This is one of those legal-publishing posts that has almost nothing to do with my writing or romance, and everything to do with having law in my background. You have been warned.
One of the problems with law–as with medicine–is that it’s sometimes difficult to tell when your lawyer sucks. This is because people who hire lawyers often know very little about being a lawyer. So they accept what their lawyer does at face value. Even if their lawyer does, in fact, suck. Luckily, some lawyers believe in truth in advertising. They write legal briefs that suck on their face.
You, too, may be a sloppy lawyer! You, too, may want to make it easy for people to figure it out! If so, here’s how you can make sure that your clients and the entire world can tell how sloppy you are, in four easy steps.
1. Write a sloppy statement of jurisdiction.
Here’s an example of a sloppy statement of jurisdiction! This is sloppy in a lot of different ways. First, the person who wrote this brief didn’t bother to label numbered items as “personal jurisdiction” and “subject matter jurisdiction.” These two are not the same thing, and even though they both use the word jurisdiction, you should keep them separate. Is this sloppiness going to lose the case? Most of the time, no, but failing to comprehend the difference between the two can, in fact, occasionally lead to doom. For that reason, unsloppy lawyers usually take care to label these two different concepts distinctly. If you’re a sloppy lawyer, be sure to try not to treat these concepts separately.

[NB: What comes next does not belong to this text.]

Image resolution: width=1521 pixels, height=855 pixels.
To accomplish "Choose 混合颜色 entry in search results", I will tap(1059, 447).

Second, never take the time to say something like, “This court has federal question jurisdiction under 28 U.S.C. § 1331.” How hard is it to mention the actual statute granting the court the power to hear your case? Not hard at all! That’s why you skipped it.
None of this is going to lose this particular game (even though it could lose others), but it’s a great way to advertise your sloppiness. If you are not dotting i’s and crossing t’s here, you’re sending a sure signal to anyone reading your brief that somewhere, you failed to cross a t where it actually mattered.

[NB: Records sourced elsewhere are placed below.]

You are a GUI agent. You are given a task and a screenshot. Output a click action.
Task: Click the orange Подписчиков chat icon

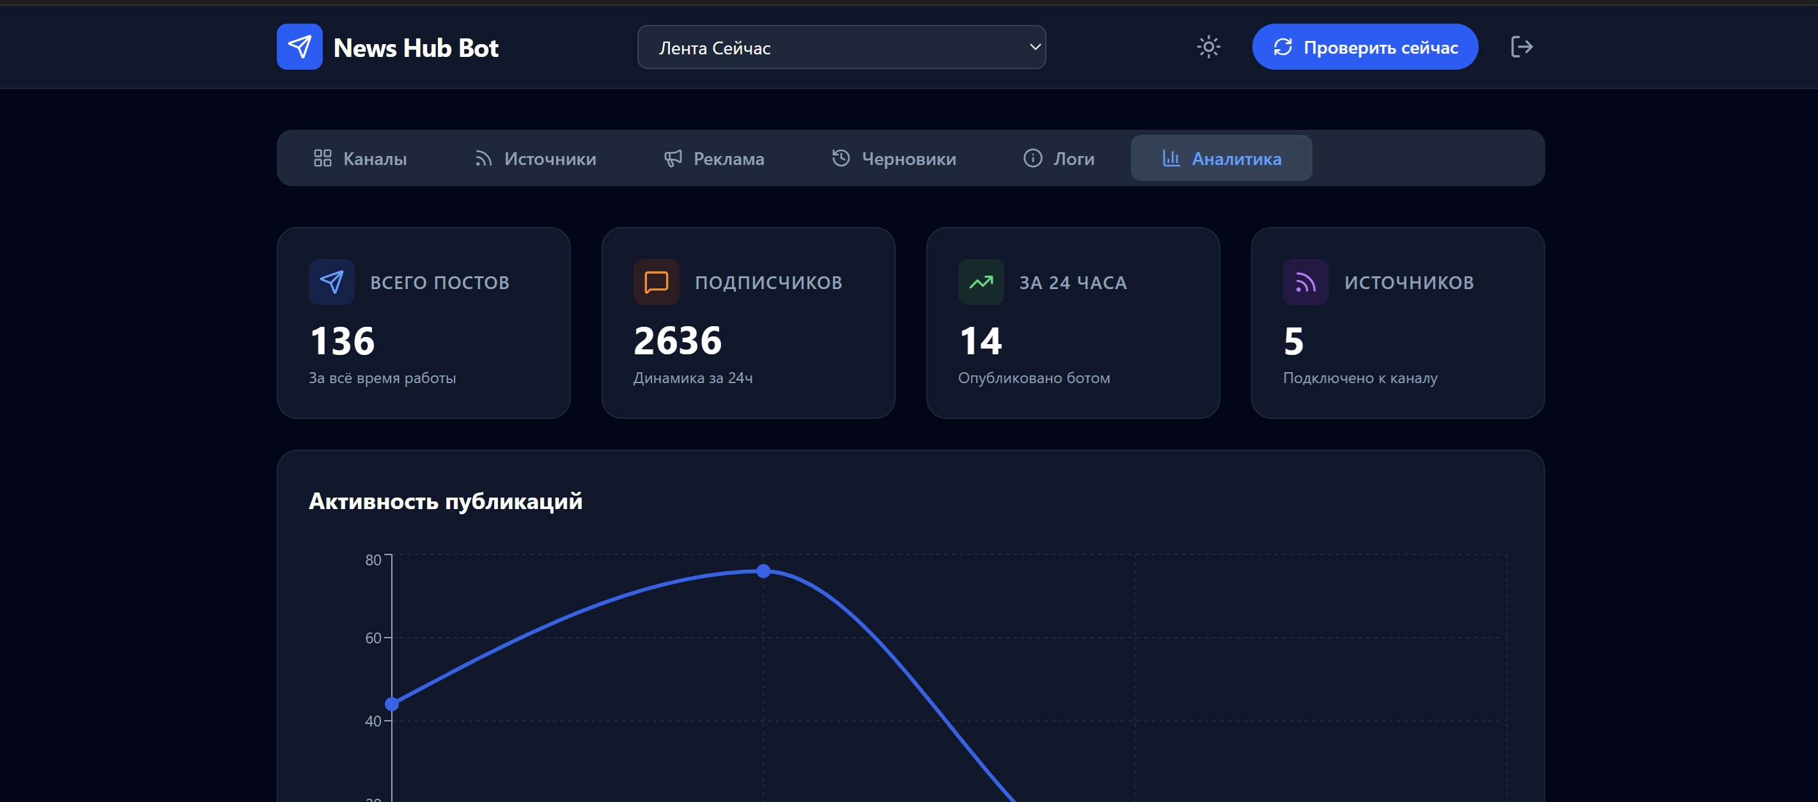(x=656, y=282)
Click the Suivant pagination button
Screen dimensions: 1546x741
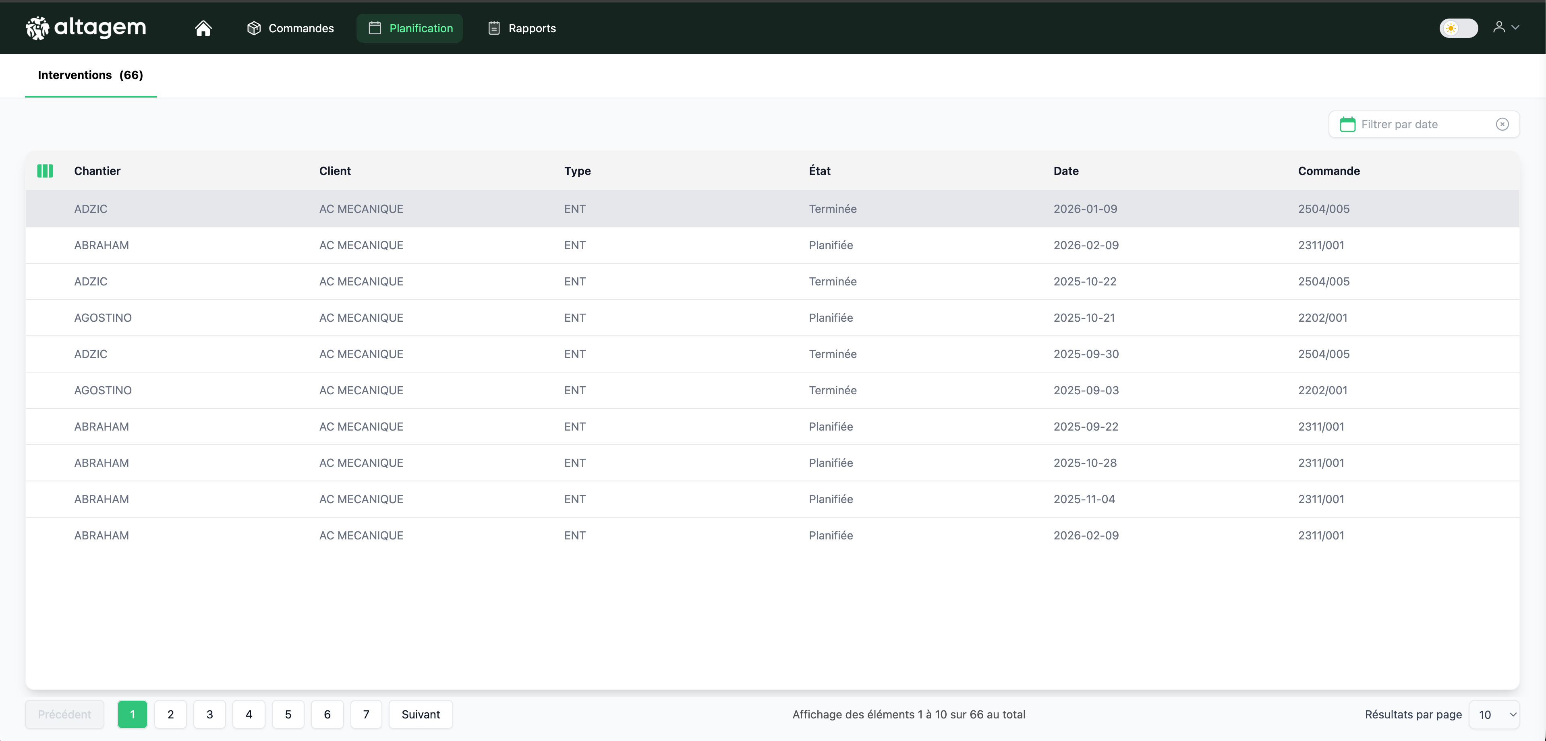click(x=420, y=715)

2. Include extraneous, irrelevant detail in the fact section.
Here’s an example of an extraneous fact! A good fact section reads like a story. Every fact has purpose, and the person writing it knows precisely why they’ve included that fact. Each fact is the knife-blade of a scalpel, designed to cut through legal foggery.
But you? You don’t want to write a good fact section. You want to write a bad fact section. A bad fact section reads like an overbearing uncle who is trying to explain things that he doesn’t know too well. He throws in a ton of details just to prove that he knows stuff. Anyone who has a clue rolls their eyes when he opens his mouth.
(He gets stuff wrong. Nobody listens to him.)
Want to make sure your complaint sucks? Don’t ask yourself what facts are relevant and why. Write like an overbearing uncle.
3. Don’t bother proofreading.
Leave out words, just because they’re short and irrelevant!
Write awkwardly! Heck, if you can make someone read your sentence three times just to figure out what it means, you’ve made them read it three times! WIN.
Make sure that you are redundant, repetitive, and guilty of saying the same thing twice!
4. When making a claim under one section, refer to elements from another offense!
We all know how terribly inconvenient it is to have to prove every element of an offense in order to reach a finding of liability. I mean, seriously, how boring is that? Instead, if you’re not sure you can prove every element of an offense, substitute an element from a neighboring offense. Hey, maybe nobody will notice!
For instance, if you’re claiming that someone is guilty of monopolization, simply ignore the fact that a claim of monopolization under Section 2 of the Sherman Act requires you to prove that 1. someone has a monopoly, and 2. that it was obtained through unlawfully exclusionary conduct.
Instead, borrow an element from Section 1 of the Sherman Act, which prohibits contracts, combinations, and conspiracies in restraint of trade.
Here’s a great example of how to do this:
(Pro tip: It is legal to enter into contracts! Even when those contracts end up giving you a de facto monopoly!)
See? That promise that was made at the jurisdictional stage has been met. This is a lovely example of how someone being super-sloppy, and not checking the actual elements of the offense, could very well end up with this claim being dismissed unless the complaint is amended. Because you’ve confused some of the elements of a violation of Section 2 with the elements of a violation of Section 1, you’ve failed to allege one of the necessary elements–namely, that the defendants engaged in unlawfully exclusionary conduct.
I haven’t gotten into any of the other factual inaccuracies in this example brief. Since we have no merits briefs as yet, I haven’t even really commented on their legal theory, either. But whether there is some kind of colorable monopolization claim to be made against Amazon, I’d be surprised if this set of lawyers manages to do anything except be crushed like bugs when Amazon yawns and flexes its not-inconsiderable legal muscle.
Every time I hear the phrase “subject matter jurisdiction”, I think of Elle Woods.
Thank you for explaining this to all of us!
Crushed like bugs. I hope there’s a crunchy sound with that.
Ditto, Julie B.!
It is astounding that some of these legal errors are clearly intelligible even to those of us with zero legal experience (outside of watching “legal”-inspired movies, which probably counts as negative experience).